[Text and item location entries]
━━━
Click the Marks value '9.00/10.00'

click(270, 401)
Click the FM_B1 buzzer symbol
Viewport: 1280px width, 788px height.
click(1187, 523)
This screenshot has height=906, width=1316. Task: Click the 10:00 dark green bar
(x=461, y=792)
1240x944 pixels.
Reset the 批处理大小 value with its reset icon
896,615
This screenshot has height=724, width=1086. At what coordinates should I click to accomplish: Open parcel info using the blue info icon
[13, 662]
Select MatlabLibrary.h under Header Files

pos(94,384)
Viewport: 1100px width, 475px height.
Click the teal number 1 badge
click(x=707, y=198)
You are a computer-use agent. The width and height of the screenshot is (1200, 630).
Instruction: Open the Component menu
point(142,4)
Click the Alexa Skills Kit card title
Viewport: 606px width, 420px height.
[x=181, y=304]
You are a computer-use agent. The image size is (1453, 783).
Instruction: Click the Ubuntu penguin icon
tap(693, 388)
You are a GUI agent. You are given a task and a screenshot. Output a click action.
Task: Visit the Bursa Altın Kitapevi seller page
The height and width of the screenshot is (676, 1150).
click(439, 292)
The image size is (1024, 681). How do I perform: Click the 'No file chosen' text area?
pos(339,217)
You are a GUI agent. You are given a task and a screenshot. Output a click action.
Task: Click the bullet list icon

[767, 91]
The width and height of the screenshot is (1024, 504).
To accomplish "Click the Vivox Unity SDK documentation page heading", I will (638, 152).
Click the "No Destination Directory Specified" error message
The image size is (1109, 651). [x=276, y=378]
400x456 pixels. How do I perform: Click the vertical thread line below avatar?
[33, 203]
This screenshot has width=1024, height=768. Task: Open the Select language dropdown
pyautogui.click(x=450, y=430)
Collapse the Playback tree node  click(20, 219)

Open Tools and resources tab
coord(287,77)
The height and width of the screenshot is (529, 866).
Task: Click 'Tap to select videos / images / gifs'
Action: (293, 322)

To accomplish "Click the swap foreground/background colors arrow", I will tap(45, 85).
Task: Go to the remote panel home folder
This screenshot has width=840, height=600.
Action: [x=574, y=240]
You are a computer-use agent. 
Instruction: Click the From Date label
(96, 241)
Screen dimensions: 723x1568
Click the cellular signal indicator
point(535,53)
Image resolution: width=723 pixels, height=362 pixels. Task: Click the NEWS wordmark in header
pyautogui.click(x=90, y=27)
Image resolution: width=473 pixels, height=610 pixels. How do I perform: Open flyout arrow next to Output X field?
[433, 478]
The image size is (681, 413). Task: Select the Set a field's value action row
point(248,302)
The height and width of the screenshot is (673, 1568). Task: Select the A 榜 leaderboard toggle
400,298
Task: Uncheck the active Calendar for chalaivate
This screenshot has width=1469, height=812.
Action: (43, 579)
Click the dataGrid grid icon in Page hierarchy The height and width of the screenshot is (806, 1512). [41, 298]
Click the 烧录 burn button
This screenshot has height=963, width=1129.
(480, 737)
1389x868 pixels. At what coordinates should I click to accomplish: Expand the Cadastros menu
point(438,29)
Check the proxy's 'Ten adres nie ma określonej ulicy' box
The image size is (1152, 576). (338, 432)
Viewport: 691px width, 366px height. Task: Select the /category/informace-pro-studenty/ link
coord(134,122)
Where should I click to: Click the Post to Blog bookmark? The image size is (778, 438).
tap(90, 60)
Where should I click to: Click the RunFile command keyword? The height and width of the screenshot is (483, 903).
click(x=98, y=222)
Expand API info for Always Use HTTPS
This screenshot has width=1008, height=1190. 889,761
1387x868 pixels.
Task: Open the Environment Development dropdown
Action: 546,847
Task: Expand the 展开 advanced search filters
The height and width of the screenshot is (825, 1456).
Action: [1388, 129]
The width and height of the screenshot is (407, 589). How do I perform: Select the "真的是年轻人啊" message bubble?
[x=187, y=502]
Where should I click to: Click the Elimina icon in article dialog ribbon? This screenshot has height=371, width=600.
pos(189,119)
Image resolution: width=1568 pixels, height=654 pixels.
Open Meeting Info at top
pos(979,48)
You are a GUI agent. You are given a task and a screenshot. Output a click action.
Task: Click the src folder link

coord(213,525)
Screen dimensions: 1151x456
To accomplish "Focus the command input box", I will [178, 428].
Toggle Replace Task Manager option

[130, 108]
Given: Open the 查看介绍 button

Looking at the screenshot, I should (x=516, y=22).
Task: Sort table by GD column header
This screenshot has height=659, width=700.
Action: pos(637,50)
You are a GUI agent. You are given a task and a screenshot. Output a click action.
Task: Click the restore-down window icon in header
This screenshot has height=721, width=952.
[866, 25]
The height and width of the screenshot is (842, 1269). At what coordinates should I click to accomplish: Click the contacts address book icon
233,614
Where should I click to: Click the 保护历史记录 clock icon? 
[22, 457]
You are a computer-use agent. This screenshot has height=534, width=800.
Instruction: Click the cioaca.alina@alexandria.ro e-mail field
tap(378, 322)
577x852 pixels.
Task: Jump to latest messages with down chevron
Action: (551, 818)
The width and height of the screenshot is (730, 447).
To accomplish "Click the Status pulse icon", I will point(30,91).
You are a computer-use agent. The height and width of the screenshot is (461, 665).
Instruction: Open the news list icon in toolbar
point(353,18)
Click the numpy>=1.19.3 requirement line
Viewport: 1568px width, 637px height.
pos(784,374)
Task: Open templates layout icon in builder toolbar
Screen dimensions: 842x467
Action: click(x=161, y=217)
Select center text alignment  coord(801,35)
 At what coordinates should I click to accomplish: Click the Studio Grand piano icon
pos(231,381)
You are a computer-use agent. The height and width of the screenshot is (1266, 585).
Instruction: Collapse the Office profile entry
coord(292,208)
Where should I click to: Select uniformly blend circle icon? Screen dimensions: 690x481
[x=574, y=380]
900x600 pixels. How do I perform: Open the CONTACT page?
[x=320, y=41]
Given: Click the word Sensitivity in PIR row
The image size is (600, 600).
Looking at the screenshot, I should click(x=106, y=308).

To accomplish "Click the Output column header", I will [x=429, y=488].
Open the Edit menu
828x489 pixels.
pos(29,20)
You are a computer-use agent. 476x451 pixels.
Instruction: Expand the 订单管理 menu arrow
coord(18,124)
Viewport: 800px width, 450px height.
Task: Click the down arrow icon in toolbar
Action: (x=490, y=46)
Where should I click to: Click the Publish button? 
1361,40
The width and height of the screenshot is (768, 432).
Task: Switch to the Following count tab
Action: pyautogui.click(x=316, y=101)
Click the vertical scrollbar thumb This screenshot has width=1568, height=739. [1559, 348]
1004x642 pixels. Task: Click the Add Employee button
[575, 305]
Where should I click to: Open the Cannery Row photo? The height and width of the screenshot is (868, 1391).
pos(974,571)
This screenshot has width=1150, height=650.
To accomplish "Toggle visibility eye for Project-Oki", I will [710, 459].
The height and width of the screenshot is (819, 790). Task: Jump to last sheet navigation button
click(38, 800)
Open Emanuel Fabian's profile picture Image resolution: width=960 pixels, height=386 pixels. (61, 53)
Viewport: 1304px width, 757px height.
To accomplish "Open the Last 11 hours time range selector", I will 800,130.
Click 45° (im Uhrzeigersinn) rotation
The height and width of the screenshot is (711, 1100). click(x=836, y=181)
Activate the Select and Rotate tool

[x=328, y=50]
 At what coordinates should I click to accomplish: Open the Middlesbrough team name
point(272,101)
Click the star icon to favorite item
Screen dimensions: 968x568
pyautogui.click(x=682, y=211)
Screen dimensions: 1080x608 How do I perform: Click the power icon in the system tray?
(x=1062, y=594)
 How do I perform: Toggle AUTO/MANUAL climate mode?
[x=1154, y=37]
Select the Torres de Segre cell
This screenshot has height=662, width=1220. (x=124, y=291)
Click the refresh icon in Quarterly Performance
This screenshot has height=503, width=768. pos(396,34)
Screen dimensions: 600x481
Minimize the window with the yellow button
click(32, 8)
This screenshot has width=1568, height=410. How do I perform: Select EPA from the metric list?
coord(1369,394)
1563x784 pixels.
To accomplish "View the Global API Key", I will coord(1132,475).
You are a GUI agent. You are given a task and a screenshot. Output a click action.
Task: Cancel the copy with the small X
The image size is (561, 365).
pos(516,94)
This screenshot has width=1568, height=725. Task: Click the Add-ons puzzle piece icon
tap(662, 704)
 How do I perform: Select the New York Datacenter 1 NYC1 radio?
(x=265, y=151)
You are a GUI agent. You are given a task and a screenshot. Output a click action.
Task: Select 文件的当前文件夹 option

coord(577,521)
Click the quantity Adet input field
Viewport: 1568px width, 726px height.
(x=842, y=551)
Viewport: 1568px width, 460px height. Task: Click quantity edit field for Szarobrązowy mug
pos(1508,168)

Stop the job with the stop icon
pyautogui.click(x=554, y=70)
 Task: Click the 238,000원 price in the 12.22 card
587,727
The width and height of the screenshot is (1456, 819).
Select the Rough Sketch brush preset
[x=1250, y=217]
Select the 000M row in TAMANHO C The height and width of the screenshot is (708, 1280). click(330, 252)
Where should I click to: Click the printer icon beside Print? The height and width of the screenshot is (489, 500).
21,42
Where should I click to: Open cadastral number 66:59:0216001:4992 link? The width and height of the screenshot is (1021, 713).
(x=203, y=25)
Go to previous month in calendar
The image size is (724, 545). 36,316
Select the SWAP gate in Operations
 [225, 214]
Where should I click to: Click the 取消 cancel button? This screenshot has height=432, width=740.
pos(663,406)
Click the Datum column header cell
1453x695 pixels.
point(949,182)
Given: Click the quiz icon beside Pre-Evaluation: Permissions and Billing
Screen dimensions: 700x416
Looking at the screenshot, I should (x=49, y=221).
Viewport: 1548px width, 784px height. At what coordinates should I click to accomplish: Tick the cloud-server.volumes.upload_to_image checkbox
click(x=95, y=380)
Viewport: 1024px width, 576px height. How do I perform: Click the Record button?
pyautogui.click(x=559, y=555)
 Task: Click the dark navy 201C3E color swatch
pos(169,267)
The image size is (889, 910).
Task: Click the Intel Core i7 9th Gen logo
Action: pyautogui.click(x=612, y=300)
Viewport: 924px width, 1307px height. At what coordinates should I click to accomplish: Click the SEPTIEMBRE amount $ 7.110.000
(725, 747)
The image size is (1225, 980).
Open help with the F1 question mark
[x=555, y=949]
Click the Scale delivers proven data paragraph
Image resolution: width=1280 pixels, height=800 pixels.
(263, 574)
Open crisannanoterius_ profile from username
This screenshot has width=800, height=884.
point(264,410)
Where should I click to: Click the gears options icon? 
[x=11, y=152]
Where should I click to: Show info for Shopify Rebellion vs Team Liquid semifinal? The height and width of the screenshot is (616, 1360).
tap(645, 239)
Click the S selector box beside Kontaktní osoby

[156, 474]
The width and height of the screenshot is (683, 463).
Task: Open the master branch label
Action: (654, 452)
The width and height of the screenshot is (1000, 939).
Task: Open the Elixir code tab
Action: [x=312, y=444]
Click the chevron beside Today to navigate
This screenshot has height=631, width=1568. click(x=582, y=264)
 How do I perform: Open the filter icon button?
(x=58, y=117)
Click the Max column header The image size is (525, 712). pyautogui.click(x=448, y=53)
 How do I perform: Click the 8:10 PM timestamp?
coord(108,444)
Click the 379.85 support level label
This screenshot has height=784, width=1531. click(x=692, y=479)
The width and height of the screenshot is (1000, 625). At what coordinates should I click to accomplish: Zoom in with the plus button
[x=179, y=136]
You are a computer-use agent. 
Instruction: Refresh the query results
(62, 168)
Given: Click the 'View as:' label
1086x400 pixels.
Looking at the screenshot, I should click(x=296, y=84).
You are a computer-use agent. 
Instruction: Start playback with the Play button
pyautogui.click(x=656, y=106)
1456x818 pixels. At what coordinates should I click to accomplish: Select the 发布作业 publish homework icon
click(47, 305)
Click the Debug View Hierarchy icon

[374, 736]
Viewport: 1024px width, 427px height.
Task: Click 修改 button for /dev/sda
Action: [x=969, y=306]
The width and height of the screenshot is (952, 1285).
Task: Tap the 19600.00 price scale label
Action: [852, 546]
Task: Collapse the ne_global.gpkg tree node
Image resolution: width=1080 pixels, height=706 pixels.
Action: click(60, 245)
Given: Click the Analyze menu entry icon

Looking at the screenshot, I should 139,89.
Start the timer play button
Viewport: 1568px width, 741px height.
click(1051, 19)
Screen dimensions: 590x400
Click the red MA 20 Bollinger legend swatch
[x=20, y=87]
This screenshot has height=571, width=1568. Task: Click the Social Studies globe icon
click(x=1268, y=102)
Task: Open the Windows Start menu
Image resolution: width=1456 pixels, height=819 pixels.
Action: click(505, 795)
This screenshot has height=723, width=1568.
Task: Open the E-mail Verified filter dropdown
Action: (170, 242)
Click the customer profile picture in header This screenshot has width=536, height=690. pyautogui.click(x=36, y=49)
━━━
Rewrite only the stretch of data that starts at the line containing "Viewport: 924px width, 1307px" and ends at the line containing "[x=11, y=152]", changing "question mark" to "help symbol" and leaving everything else as it is.

→ Result of the task:
Viewport: 924px width, 1307px height. At what coordinates should I click to accomplish: Click the SEPTIEMBRE amount $ 7.110.000
(725, 747)
The image size is (1225, 980).
Open help with the F1 help symbol
[x=555, y=949]
Click the Scale delivers proven data paragraph
Image resolution: width=1280 pixels, height=800 pixels.
(263, 574)
Open crisannanoterius_ profile from username
This screenshot has width=800, height=884.
point(264,410)
Where should I click to: Click the gears options icon? 
[x=11, y=152]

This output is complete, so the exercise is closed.